上野にアントネッロの定期公演を聴きに行く(9/11 東京文化会館小ホール)

回を重ねて6回目の今日は中世音楽でイスタンピッタ(英語で言うとエスタンピーかな)、アントネッロお得意の中世ダンスミュージック。

メンバーが豪華。アントネッロのメンバー3人+常連の矢野さんに加えてリュートの高本さん、パーカッションの田島さん濱元さんの2名、それにカリストで共演した歌姫の澤村さんと踊りの蜜月さん。全部で9名。

中世ものを専門にする音楽団体って世の中にどれくらいあるのか知らないけど、アントネッロの中世器楽は他の追従を許さない一級品だと思う。
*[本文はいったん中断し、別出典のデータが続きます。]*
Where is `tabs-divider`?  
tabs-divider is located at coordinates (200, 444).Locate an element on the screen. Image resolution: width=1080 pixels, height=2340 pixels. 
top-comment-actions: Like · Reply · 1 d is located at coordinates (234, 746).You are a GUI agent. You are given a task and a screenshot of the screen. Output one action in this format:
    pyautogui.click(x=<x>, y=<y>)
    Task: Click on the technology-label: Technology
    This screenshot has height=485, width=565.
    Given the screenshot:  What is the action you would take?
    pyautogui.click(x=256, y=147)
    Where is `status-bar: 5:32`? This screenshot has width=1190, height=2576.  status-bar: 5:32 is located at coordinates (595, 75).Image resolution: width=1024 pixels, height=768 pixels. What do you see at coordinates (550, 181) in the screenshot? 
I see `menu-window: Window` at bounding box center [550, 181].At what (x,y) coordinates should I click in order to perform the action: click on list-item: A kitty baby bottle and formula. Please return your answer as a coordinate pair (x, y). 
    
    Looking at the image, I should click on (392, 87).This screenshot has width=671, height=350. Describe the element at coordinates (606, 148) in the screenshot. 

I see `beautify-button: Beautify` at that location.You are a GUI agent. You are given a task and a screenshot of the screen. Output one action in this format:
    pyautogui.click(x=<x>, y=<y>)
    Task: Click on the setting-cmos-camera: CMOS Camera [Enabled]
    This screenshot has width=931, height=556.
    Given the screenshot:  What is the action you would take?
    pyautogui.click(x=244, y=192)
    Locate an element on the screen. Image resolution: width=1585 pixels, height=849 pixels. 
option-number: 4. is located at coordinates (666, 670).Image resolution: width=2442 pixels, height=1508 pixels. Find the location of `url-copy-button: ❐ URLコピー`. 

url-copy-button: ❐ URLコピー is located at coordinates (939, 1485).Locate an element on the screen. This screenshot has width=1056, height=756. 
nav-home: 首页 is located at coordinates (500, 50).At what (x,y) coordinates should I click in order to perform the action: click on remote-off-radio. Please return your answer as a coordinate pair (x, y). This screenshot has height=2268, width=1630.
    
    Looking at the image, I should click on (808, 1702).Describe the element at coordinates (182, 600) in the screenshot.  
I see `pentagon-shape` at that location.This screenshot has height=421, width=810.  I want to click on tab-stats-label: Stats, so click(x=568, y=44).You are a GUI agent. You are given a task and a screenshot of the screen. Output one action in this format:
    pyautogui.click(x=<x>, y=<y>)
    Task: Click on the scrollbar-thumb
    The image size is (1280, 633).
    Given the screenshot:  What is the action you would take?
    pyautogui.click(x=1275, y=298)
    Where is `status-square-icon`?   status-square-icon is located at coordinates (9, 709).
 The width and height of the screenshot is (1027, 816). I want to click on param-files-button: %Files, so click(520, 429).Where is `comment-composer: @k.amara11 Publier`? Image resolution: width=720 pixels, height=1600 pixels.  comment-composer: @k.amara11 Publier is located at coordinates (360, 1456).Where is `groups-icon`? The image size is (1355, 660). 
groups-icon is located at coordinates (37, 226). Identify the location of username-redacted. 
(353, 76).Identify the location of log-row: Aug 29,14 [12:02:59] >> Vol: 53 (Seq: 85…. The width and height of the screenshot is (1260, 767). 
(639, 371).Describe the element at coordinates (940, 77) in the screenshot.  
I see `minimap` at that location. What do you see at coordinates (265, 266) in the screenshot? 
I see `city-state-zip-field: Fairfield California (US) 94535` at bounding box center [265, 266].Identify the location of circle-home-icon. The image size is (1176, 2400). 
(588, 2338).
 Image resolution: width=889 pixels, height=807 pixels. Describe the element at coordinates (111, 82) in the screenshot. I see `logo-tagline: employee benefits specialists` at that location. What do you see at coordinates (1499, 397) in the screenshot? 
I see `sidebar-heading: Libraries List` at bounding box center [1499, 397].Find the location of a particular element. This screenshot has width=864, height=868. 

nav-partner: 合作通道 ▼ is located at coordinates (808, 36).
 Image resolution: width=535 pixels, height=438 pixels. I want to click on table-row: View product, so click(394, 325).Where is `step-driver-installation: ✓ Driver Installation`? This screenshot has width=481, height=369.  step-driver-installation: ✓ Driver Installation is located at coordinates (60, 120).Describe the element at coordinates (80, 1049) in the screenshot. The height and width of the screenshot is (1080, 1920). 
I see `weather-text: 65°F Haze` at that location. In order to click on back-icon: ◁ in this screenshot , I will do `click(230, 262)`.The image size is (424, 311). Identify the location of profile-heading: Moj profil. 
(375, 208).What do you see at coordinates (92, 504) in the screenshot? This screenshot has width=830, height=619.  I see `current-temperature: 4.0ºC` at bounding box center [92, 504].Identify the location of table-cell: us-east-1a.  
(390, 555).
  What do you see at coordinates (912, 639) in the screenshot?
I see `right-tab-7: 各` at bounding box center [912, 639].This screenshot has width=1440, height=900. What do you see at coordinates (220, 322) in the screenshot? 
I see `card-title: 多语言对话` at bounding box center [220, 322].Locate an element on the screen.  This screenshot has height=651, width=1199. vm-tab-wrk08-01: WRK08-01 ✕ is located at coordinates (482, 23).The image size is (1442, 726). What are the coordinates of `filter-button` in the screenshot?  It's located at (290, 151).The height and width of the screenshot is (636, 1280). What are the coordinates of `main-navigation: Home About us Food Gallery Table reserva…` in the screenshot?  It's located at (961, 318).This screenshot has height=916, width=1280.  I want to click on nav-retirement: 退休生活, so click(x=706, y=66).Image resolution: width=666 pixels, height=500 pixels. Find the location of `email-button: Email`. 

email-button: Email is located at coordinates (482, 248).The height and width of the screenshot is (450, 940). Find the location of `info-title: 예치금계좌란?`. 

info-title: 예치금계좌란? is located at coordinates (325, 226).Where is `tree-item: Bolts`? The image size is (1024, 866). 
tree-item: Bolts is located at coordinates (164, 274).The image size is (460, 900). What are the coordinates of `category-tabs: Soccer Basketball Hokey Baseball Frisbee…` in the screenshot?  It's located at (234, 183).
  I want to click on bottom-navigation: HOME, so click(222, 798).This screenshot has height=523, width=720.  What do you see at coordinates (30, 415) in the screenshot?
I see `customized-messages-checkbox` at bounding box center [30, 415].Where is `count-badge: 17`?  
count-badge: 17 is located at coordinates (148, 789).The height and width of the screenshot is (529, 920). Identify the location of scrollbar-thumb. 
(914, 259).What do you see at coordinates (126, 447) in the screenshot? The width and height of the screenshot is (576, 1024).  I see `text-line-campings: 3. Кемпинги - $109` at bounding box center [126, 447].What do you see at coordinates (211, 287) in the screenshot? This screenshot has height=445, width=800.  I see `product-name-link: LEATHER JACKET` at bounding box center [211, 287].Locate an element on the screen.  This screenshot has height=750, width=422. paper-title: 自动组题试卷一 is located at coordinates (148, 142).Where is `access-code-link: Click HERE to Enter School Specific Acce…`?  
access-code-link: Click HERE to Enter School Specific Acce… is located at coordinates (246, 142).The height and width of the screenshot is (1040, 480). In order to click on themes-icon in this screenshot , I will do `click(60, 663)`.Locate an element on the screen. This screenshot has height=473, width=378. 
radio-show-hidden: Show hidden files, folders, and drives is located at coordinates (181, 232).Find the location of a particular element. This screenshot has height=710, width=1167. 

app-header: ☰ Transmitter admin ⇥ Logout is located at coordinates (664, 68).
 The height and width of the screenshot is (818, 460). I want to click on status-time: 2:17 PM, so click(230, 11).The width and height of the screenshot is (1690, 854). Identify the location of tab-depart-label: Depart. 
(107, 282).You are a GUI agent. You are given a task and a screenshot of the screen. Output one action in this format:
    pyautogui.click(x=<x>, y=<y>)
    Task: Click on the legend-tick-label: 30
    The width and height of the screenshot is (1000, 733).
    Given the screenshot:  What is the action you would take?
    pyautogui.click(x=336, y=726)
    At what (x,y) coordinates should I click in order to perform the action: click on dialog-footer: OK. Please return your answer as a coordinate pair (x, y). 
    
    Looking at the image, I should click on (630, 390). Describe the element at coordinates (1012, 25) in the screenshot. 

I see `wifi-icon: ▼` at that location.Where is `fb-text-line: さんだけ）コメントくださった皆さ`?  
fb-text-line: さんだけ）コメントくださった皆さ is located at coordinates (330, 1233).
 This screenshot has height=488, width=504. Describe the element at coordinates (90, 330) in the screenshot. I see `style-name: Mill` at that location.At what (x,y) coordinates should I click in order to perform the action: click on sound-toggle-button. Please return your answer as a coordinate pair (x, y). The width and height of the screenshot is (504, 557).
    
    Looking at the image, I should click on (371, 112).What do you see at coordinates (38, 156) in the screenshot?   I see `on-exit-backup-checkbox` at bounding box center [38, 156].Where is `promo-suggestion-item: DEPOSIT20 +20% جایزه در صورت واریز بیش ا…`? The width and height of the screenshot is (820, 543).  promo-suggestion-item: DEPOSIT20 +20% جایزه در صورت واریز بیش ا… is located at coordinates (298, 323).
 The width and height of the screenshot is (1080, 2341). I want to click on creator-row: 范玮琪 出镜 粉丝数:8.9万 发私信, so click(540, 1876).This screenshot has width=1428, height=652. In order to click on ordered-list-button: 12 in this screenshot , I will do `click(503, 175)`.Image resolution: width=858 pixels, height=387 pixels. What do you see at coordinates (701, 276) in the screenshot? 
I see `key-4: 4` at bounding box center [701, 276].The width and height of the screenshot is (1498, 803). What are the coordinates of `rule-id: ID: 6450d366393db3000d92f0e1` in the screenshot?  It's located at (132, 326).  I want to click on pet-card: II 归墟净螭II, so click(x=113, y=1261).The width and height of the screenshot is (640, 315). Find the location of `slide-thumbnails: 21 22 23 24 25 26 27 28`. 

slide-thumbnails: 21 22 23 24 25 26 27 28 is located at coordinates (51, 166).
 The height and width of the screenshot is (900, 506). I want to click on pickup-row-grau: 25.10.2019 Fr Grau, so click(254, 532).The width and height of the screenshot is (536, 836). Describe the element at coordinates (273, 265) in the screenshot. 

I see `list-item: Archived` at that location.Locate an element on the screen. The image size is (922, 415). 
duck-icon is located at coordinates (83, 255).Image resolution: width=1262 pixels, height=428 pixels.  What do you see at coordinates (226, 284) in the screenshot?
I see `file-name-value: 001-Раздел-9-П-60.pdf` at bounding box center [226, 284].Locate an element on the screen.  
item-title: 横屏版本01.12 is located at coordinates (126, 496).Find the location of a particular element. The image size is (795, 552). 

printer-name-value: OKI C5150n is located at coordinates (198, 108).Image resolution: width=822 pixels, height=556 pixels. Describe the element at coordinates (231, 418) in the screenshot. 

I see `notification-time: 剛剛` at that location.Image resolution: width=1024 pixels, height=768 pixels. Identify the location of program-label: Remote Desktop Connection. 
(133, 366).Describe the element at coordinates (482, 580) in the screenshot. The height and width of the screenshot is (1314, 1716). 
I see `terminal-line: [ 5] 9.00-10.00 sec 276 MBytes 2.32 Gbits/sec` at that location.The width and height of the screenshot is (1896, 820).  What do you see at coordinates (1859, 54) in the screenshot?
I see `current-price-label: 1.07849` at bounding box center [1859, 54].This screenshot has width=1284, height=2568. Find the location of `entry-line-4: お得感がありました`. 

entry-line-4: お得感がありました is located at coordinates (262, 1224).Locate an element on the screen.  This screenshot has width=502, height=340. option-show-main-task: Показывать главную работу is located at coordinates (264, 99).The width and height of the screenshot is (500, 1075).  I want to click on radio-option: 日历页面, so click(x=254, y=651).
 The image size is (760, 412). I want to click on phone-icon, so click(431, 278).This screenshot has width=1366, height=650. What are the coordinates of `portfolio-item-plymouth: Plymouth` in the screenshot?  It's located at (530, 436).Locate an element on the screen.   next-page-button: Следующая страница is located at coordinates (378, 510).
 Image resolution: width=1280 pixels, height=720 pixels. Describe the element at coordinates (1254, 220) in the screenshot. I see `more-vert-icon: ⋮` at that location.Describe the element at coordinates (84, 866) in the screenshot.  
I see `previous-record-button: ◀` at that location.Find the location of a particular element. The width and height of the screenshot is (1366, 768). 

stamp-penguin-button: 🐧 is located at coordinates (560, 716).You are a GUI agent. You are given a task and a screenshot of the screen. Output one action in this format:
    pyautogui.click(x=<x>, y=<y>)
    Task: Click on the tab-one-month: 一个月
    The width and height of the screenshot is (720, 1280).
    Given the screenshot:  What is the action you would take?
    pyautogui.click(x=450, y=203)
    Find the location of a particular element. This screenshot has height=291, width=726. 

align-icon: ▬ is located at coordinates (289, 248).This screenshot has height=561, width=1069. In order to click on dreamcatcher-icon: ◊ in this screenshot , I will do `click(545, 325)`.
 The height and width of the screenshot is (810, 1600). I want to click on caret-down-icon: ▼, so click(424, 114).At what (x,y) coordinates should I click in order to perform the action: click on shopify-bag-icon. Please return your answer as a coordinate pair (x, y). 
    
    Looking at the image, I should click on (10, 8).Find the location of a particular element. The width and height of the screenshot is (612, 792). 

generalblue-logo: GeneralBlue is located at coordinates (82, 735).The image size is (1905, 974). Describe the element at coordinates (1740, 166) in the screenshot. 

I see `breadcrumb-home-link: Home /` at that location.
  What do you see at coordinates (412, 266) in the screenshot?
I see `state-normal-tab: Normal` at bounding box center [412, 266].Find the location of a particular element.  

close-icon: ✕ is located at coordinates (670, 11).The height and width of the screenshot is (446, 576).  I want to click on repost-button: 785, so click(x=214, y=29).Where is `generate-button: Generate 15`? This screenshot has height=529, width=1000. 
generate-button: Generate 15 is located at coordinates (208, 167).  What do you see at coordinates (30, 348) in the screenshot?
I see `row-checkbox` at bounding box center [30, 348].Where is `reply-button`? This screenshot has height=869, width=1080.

音楽に対する愛に溢れているよね。

生き生きとした血の通う音楽を聴きながら、このイスタンピッタやバッラータって伊福部音楽にも通じるものあるよなあ、となんの脈絡もなく思ってしまった。なんとなくね。

それで、今日の主役はタンバリン(タンブーラ)の田島さん。コンサートの途中、イタリアのいろんな地方のタンバリンの紹介とその叩き方の説明・実演があったのだが、その楽しいこと、技の素晴らしいこと。

いつものことではあるけれど、幸せな気分で会場を後にした。